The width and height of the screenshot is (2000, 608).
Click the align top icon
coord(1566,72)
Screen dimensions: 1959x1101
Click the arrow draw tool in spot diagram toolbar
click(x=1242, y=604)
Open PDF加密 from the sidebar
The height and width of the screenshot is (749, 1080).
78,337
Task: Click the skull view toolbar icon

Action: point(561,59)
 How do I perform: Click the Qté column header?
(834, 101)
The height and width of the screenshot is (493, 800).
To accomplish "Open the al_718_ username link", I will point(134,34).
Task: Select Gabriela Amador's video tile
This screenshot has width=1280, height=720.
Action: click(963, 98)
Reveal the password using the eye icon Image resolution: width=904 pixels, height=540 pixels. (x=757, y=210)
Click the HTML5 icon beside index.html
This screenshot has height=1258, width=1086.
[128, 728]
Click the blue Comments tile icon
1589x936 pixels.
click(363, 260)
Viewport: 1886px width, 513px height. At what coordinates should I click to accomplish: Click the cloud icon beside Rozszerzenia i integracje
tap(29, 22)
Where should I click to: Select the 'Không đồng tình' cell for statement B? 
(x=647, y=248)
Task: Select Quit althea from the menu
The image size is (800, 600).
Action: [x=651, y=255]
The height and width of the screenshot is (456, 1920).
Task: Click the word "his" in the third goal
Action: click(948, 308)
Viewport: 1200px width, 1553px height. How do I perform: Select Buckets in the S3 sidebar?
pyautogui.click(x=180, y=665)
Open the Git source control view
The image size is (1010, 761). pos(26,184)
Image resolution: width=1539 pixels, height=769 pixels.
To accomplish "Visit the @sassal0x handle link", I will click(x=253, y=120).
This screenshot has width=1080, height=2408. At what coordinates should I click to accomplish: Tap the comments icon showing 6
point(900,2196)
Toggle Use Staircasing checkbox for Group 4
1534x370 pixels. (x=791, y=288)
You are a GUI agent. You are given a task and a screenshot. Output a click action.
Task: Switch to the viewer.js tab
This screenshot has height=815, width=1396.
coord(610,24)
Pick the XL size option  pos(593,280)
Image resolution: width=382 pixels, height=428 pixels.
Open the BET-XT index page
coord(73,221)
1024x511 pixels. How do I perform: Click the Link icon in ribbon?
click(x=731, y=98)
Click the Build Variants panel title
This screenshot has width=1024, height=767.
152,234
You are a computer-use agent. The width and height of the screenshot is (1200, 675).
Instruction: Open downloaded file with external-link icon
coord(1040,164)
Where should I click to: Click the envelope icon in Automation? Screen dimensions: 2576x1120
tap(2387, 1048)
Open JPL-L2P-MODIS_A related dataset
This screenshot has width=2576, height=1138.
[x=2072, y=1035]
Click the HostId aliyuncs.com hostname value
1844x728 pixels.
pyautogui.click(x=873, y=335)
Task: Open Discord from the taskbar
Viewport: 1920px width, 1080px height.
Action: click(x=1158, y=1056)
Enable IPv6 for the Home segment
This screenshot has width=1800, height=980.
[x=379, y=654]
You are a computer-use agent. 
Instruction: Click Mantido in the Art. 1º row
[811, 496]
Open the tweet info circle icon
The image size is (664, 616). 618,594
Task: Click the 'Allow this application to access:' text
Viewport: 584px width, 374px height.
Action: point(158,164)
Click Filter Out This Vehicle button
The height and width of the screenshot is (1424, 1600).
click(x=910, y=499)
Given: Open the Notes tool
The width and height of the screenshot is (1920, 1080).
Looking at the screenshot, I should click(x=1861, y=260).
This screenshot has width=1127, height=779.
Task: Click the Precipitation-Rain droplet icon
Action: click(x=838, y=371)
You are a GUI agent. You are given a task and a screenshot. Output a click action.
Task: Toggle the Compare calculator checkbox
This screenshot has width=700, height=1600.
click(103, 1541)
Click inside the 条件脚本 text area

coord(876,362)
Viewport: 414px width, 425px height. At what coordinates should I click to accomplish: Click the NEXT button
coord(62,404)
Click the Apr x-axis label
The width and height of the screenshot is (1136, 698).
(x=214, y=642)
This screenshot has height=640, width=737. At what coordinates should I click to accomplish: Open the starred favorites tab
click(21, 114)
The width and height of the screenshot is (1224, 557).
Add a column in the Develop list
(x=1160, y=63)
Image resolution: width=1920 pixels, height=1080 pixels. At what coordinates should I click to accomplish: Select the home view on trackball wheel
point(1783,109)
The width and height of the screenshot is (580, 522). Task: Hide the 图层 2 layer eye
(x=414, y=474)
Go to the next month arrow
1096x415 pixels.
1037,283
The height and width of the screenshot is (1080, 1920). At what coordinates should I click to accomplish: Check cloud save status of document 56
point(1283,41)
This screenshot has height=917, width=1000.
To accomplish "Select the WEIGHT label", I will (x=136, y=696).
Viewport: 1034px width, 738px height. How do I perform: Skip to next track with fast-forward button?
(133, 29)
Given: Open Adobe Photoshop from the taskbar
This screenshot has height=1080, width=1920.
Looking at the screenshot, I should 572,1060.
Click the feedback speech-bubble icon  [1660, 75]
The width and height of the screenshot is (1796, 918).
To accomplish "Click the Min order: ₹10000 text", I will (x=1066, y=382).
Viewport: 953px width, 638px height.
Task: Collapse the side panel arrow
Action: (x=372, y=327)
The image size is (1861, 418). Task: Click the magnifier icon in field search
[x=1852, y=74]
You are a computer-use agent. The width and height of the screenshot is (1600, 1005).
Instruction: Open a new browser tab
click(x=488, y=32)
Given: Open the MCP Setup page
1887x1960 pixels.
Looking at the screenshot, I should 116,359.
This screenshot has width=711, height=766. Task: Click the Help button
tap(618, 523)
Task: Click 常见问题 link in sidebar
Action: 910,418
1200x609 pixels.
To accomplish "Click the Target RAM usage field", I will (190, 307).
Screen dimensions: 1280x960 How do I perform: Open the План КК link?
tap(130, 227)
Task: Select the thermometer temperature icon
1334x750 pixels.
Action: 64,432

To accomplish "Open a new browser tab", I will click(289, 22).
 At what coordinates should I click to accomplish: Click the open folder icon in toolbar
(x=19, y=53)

=-=-=

Copy out the data from the line containing "Click the feedback" through the end of the data, including both of those lines.

Reply:
Click the feedback speech-bubble icon  [1660, 75]
The width and height of the screenshot is (1796, 918).
To accomplish "Click the Min order: ₹10000 text", I will (x=1066, y=382).
Viewport: 953px width, 638px height.
Task: Collapse the side panel arrow
Action: (x=372, y=327)
The image size is (1861, 418). Task: Click the magnifier icon in field search
[x=1852, y=74]
You are a computer-use agent. The width and height of the screenshot is (1600, 1005).
Instruction: Open a new browser tab
click(x=488, y=32)
Given: Open the MCP Setup page
1887x1960 pixels.
Looking at the screenshot, I should 116,359.
This screenshot has width=711, height=766. Task: Click the Help button
tap(618, 523)
Task: Click 常见问题 link in sidebar
Action: 910,418
1200x609 pixels.
To accomplish "Click the Target RAM usage field", I will (190, 307).
Screen dimensions: 1280x960 How do I perform: Open the План КК link?
tap(130, 227)
Task: Select the thermometer temperature icon
1334x750 pixels.
Action: 64,432

To accomplish "Open a new browser tab", I will click(289, 22).
 At what coordinates should I click to accomplish: Click the open folder icon in toolbar
(x=19, y=53)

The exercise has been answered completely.